→ **ASSIGNMENT**: From the line containing "Task: Click the 震坤行 title text" down to the last line of the records below, restate each line word for word and leave out the rest.

→ **SOURCE MATERIAL**:
----

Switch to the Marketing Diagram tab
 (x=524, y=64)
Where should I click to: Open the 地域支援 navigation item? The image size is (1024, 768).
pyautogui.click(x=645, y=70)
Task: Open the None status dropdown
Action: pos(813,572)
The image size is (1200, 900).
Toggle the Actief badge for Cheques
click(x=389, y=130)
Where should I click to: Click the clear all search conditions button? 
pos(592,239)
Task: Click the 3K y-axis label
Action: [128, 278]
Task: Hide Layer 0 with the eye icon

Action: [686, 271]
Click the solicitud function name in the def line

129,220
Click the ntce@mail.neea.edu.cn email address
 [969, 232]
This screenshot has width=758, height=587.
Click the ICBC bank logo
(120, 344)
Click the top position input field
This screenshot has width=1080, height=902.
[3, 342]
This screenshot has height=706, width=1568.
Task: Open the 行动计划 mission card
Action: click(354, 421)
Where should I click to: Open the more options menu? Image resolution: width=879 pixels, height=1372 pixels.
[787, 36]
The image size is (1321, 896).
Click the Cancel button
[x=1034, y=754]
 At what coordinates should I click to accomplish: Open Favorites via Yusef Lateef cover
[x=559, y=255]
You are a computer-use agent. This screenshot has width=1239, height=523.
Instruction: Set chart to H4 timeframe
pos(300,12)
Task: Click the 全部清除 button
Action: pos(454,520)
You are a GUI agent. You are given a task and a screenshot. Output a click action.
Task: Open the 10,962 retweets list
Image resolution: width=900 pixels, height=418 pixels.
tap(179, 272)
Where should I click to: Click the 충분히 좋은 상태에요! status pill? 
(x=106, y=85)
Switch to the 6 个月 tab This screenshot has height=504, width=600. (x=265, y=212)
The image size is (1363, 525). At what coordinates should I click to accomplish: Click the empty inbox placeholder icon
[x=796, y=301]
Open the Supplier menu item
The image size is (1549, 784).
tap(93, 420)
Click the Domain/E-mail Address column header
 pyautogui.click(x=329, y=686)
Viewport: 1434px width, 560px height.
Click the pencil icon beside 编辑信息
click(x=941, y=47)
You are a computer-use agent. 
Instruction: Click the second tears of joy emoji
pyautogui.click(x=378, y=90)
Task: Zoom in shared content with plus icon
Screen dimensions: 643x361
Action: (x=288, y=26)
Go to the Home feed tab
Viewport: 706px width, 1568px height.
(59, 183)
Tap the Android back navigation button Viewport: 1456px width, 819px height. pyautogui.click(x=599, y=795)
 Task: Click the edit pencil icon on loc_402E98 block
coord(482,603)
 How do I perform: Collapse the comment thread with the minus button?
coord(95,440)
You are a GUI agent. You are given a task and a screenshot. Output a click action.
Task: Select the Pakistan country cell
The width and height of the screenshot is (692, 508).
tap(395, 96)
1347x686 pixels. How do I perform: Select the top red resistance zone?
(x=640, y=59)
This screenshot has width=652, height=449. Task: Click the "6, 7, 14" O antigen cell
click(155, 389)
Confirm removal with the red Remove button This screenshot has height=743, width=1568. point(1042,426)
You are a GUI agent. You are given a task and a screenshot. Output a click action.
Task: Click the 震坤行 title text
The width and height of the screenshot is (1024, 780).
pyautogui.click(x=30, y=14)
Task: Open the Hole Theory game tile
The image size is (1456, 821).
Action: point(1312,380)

----

→ **OUTPUT**:
Task: Click the 震坤行 title text
The width and height of the screenshot is (1024, 780).
pyautogui.click(x=30, y=14)
Task: Open the Hole Theory game tile
The image size is (1456, 821).
Action: point(1312,380)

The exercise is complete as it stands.